Likelihood of previous ownership is increased by the presence of marginalia in Melville's set of Dramatic Works that do not appear to be from his hand. Among the set's 33 annotations and inscriptions, an interlinear pencil inscription of rough Latin-to-English translation at page xiii of the set's preliminary "Life of William Shakspeare" displays significant variations from Melville's handwriting. The remaining 32 instances of handwriting in the set—including what can be deciphered of erased annotations—correspond to Melville's hand and are attributed to him in the apparatus to the digital edition, but the problematic character of the annotations on page xiii raises the need for care in attributing the set's markings.

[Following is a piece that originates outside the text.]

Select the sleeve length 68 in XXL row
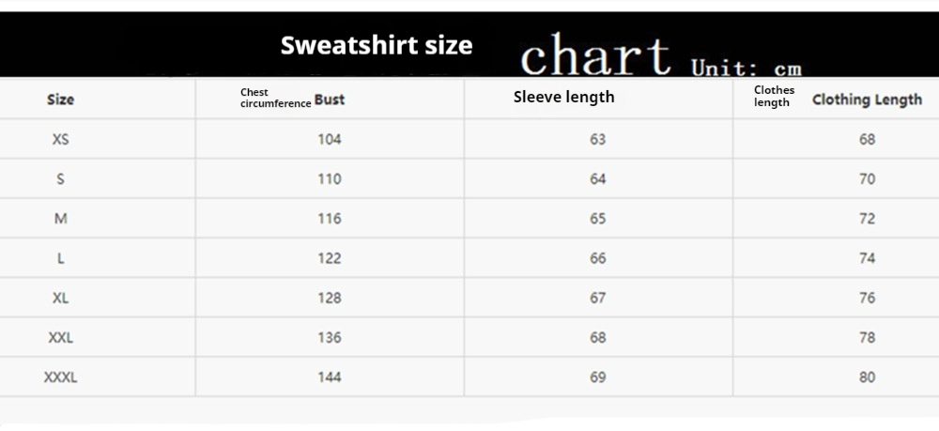Image resolution: width=939 pixels, height=431 pixels. pyautogui.click(x=598, y=338)
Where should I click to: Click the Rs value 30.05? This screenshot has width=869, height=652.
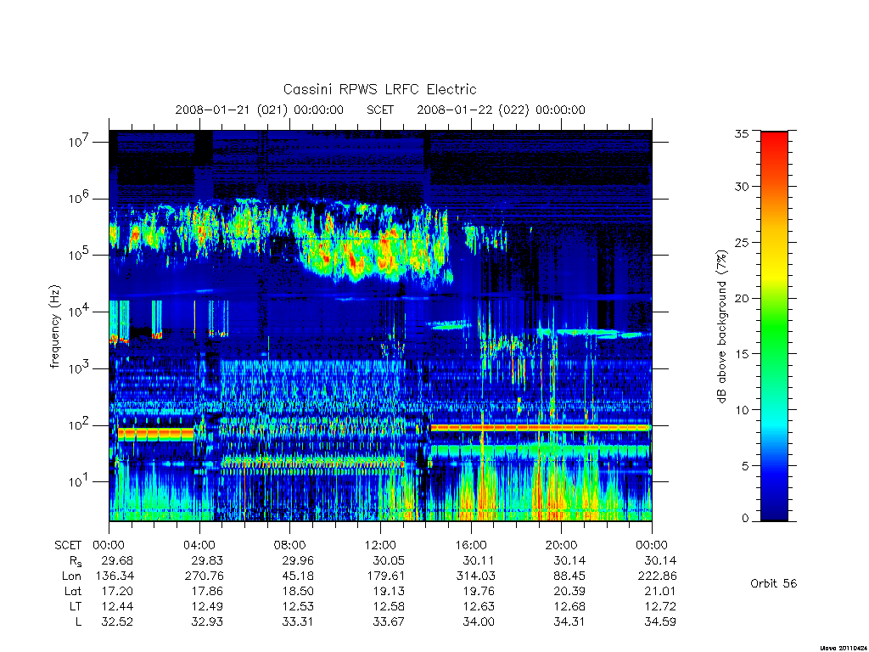388,560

Whereas the majority of marginalia in the set correspond overwhelmingly to Melville's practices of marking, significant exceptions consist of three black-ink checkmarks inscribed at 2.64, 2.66, and 2.171. These vary from Melville's accustomed pencil medium and are significantly larger, displaying longer up-strokes, than checkmarks appearing elsewhere in this set and in other surviving volumes. They are therefore listed as unattributed in the apparatus. Whereas the apparatus treats all other markings in the set as Melville's, the generic character of markings such as scores and underlines forbids conclusive attribution. Users should practice caution while studying the marginalia as evidence of Melville's engagement with the set.

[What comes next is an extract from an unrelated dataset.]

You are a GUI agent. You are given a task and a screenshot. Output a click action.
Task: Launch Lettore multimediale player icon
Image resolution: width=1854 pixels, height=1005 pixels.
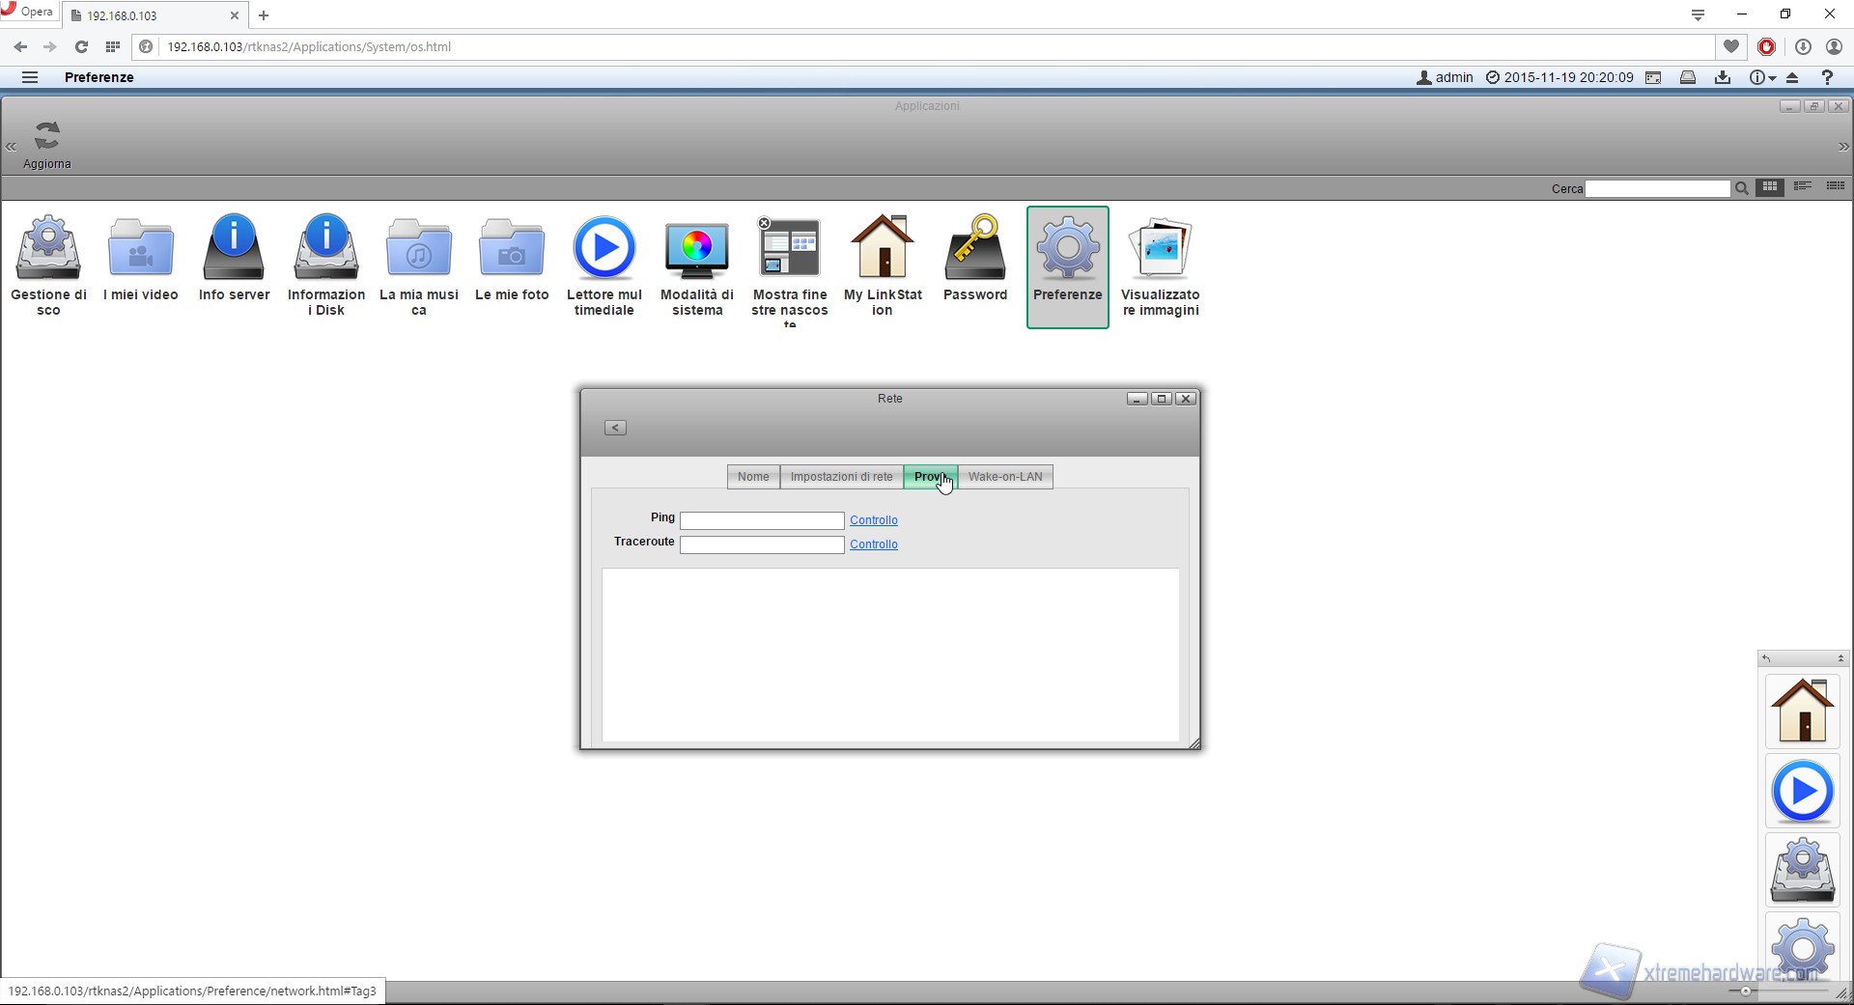pyautogui.click(x=604, y=249)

A series of notes drawn from other printed sources (see Sanborn and Norsworthy) inscribed by Melville on the rear flyleaves of vol. 7 date to 1849-1851 (NN MD 955). Following Melville's death in 1891, the set was retained by family members until 1934, when Melville's granddaughter Frances Osborne sold it to Harvard University, where it remains housed at Houghton Library. Following Harvard's acquisition of the set, each volume was rebacked and recased, with the original back and cloth relaid, and new endpapers pasted over the originals. In this process, two brief notes inscribed by Melville on the original rear pastedown of vol. 7 ("Goethe's Autobiography" and "Eschylus Tragedies") were covered over (see NN MD 959).

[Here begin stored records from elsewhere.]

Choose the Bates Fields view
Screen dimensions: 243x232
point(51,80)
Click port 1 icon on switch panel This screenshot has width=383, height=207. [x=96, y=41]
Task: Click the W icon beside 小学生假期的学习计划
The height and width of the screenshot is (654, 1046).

Publication: 2012, Melville's Marginalia Online. Jay Leyda published selected marginalia in this volume in The Melville Log (1951), 1:289-291. First transcribed in full by Walker Cowen, Melville's Marginalia, 2 vols., Harvard Dissertations in American and English Literature (New York: Garland, 1987), 2:353-484 (Cowen's dissertation was completed in 1965). "Melville's Notes (1849-51) in a Shakespeare Volume," Moby-Dick; or The Whale, eds. Harrison Hayford et al. (Evanston and Chicago: Northwestern University Press and the Newberry Library, 1988), 955-970.

Selected studies that cite this copy: Charles Olson, "Lear and Moby-Dick," Twice a Year 1 (Fall-Winter 1938): 165-189, and Call Me Ishmael (New York: Reynal & Hitchcock, 1947). F.O. Matthiessen, American Renaissance: Art and Expression in the Age of Emerson and Whitman (London: Oxford University Press, 1941), see especially 423-431. Julian Markels, Melville and the Politics of Identity: from King Lear to Moby-Dick (Urbana: University of Illinois Press, 1993). Geoffrey Sanborn, "The Name of the Devil: Melville's Other 'Extracts' for Moby-Dick," Nineteenth-Century Literature 47 (Sept. 1992): 212-35, and "Lounging on the Sofa with Leigh Hunt: A New Source for the Notes in Melville's Shakespeare Volume," Nineteenth-Century Literature 63 (June 2008): 104-15. Hershel Parker, Herman Melville: A Biography, 2 vols. (Baltimore and London: Johns Hopkins University Press, 1996 and 2002). Scott Norsworthy, "Melville's Notes from Thomas Roscoe's The German Novelists," Leviathan: A Journal of Melville Studies 10.3 (October 2008): 1-31. Christopher Ohge, Steven Olsen-Smith and Elisa Barney Smith, “‘At the Axis of Reality’: Melville’s Marginalia in The Dramatic Works of William Shakespeare,” Leviathan: A Journal of Melville Studies 20.2 (June 2018): 37-67.